In "Merinda", Miguel Mósca, Edições Vieira da Silva, 2019


Miguel Mósca Nunes

07.09.21

Hoje, mais do que em qualquer outra altura, é preciso dizer não ao Mal. O Mal que persiste em revelar-se na segregação, no repúdio do diferente, na crítica ao que está fora da nossa baliza de crenças, princípios, valores, opiniões.

Desde o 25 de Abril não evoluímos grande coisa, 47 anos de pouca aprendizagem e progressão. As mentalidades continuam pequeninas, a achar que um emprego no supermercado ou a lavar escadas é para gente rasca, e que só se é alguém com um curso superior e um cargo público. O atraso é tal que continuamos a utilizar o Dr. e o Eng.º como prova de que temos nível, estirpe, linhagem. Isto é para gargalhar bem alto! Lutamos pelo título como cão por osso, ao ponto de discutirmos com quem não se nos dirija dessa forma. Altivos, fúteis, mesquinhos, a desfilar carros, roupa, joias, e a publicar fotos de férias no facebook e no instagram.

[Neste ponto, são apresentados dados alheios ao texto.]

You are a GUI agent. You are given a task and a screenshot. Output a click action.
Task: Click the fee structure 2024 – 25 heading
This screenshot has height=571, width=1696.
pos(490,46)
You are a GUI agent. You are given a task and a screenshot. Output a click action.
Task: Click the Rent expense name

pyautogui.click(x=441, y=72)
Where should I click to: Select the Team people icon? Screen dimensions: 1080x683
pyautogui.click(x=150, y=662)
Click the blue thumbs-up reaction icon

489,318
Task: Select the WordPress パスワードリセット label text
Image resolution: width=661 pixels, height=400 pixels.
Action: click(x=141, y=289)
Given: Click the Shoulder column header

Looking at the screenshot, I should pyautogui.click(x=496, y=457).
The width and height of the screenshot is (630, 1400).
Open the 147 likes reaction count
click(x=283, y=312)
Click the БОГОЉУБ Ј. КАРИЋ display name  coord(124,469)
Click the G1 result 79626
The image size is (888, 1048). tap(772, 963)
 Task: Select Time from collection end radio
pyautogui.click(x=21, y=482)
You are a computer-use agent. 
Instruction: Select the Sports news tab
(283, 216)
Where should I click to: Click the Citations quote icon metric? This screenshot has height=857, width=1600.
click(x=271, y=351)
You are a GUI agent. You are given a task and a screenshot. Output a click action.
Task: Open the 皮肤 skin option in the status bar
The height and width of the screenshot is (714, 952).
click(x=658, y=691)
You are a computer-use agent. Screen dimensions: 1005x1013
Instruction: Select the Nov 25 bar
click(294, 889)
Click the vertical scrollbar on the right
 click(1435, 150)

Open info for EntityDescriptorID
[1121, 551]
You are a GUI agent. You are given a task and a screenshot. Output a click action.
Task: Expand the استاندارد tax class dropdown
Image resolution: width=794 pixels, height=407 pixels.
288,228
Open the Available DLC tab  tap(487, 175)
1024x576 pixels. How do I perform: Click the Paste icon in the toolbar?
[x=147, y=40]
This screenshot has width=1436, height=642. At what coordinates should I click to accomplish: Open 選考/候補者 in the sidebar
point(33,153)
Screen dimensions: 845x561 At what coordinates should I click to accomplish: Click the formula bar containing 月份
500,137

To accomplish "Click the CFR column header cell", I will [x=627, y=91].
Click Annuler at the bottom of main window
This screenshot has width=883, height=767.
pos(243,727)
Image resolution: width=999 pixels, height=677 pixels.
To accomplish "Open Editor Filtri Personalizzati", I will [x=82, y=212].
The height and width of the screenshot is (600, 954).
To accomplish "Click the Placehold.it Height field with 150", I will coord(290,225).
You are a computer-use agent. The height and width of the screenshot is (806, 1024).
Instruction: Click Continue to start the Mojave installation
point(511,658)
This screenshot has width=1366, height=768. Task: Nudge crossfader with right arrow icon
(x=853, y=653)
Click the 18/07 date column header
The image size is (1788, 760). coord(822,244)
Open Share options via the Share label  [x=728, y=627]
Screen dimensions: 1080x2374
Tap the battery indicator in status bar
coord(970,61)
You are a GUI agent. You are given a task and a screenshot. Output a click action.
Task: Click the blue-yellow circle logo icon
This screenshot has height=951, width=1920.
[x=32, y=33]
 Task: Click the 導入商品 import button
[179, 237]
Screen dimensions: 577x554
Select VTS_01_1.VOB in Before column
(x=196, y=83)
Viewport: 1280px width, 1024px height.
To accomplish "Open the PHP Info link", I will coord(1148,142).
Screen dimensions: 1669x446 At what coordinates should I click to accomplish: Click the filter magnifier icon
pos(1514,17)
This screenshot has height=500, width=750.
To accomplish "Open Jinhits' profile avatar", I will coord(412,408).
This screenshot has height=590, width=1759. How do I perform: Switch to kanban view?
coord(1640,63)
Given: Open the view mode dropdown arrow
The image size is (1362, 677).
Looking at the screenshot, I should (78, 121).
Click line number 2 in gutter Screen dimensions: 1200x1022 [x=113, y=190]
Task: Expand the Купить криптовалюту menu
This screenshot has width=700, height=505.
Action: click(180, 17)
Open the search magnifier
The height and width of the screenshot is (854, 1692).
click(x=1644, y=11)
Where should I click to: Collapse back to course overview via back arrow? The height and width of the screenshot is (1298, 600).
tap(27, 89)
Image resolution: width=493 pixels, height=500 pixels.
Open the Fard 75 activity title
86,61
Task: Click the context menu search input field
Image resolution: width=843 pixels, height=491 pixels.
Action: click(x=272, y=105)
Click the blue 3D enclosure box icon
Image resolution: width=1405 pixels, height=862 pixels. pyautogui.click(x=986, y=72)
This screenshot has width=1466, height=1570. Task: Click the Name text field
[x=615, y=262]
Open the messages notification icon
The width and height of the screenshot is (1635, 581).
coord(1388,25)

Para não falar no racismo, idadismo, homofobia, transfobia, ciganofobia, e em tantas outras formas de discriminação. Só porque se é diferente. Destilam-se ódios e críticas nas redes sociais, só porque sim. Haja paciência para tanto imbecil.

O Matay dizia, há dias numa entrevista ao Goucha, que daqui a 50 anos estamos na mesma. Se assim for, que grande merda!

Estamos a precisar, mais do que nunca, de empatia, e de espalhar Amor.

Eu tenho um sonho: que daqui a 50 anos esteja tudo diferente!